Local opportunities in sustainable tourism
One of the initiatives is Partnership for Sustainability: Arctic Tourism in Times of Change. The project explores the effects of tourism on Arctic communities, many of which rely on this growing sector as an important source of income and welfare. The research is focused on three themes: seasonality, urban tourism and over-tourism.
“Arctic destinations often have one strong season, either summer or winter, while visitor numbers are very low in other seasons,” says tourism researcher Outi Rantala of the University of Lapland. “During peak season, there’s risk of overtourism, which puts the local population and the local environment under pressure. In the off-season, however, the communities may have difficulties in ensuring employment and providing the necessary services to their inhabitants.”
The Arctic is typically promoted as a wilderness area, but the fact is that much of the tourism takes place in and around the region’s urban centres. The researchers are therefore exploring the opportunities in urban tourism in the Arctic, focusing in particular on the linkages to the nature-based tourism in the region’s peripheral areas. Finally, the project engages with the complex issues of over-tourism.
“Overtourism in the Arctic is limited to certain places and seasons,” says Rantala. “It can be dealt with in many ways, for instance by expanding the tourist season or guiding visitors to other destinations. Our aim is to provide more information on overtourism and its impacts in order to ensure sustainable development of Arctic tourism.”
Elderly people’s agency and inclusion
Arctic communities are facing significant demographic challenges, such as outmigration of young people from rural areas and the fast ageing of the remaining population. Meanwhile, health services are becoming increasingly privatised, which can create challenges for the provision of elderly care in sparsely populated remote areas.
“Our objective has been to study the health and wellbeing of this growing population segment in the Nordic Arctic and Arctic regions,” says Päivi Naskali, Professor in Gender Studies at the University of Lapland and project leader of Advancing Elderly People’s Agency and Inclusion in the Changing Arctic and Nordic Welfare System. “One of our key recommendations is that the State or municipalities should continue to be responsible for health care delivery in the remote and rural areas of the Arctic region.”

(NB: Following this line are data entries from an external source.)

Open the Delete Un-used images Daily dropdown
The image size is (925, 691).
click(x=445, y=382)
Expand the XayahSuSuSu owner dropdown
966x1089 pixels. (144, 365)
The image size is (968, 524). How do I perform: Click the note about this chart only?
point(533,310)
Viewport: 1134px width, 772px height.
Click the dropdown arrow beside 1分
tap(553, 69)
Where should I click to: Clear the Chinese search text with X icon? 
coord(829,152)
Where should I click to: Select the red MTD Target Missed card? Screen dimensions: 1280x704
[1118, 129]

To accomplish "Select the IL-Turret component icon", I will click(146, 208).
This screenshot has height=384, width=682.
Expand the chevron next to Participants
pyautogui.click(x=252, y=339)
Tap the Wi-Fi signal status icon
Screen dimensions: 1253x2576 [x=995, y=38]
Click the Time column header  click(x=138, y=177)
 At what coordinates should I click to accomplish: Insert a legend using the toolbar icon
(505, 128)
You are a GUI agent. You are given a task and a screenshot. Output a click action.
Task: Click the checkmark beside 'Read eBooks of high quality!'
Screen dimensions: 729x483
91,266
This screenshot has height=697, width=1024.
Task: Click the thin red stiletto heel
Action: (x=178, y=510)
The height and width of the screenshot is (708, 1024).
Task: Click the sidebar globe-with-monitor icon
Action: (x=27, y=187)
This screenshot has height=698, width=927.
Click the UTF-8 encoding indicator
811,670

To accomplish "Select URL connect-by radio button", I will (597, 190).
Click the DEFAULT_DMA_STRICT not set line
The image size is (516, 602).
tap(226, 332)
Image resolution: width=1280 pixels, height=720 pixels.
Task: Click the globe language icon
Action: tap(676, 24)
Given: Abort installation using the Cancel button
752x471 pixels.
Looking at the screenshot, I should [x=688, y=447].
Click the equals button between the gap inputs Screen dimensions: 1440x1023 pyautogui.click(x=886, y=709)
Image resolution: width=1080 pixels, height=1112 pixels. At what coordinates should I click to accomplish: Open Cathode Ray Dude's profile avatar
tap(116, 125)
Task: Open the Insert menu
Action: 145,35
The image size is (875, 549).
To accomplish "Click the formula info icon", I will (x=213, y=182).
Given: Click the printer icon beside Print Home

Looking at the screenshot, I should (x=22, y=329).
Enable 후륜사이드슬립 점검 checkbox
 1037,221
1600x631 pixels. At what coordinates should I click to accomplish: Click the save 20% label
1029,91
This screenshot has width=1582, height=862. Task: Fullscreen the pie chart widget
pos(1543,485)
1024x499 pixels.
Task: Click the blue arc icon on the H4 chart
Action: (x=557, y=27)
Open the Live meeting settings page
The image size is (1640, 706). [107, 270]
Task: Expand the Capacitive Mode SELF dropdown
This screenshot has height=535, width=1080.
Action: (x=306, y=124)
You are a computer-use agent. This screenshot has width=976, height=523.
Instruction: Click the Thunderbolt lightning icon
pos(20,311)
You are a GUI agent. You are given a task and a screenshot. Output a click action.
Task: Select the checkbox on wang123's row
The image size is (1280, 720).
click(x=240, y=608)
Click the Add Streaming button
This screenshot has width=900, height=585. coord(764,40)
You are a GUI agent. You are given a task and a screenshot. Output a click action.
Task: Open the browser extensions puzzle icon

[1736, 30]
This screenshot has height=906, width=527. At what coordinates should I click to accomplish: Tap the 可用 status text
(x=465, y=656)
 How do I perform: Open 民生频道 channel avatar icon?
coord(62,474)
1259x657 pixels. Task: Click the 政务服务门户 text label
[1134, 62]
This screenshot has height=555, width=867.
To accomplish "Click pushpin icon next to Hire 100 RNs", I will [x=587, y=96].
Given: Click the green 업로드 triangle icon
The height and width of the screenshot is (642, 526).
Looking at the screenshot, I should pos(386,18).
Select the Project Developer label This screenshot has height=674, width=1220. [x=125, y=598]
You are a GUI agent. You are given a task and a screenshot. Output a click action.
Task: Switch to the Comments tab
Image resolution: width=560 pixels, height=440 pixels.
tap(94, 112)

“In many cases, these elderly individuals have lived in their natal communities for their entire lives, deeply connected with nature and surrounded by family. Moving them into the larger towns or cities to receive elderly care might not be the right solution for them. With the changes in demography, it’s important to ensure that elderly people’s voices are heard and that they’re offered the right type of support to be able to remain active and engaged in their community.”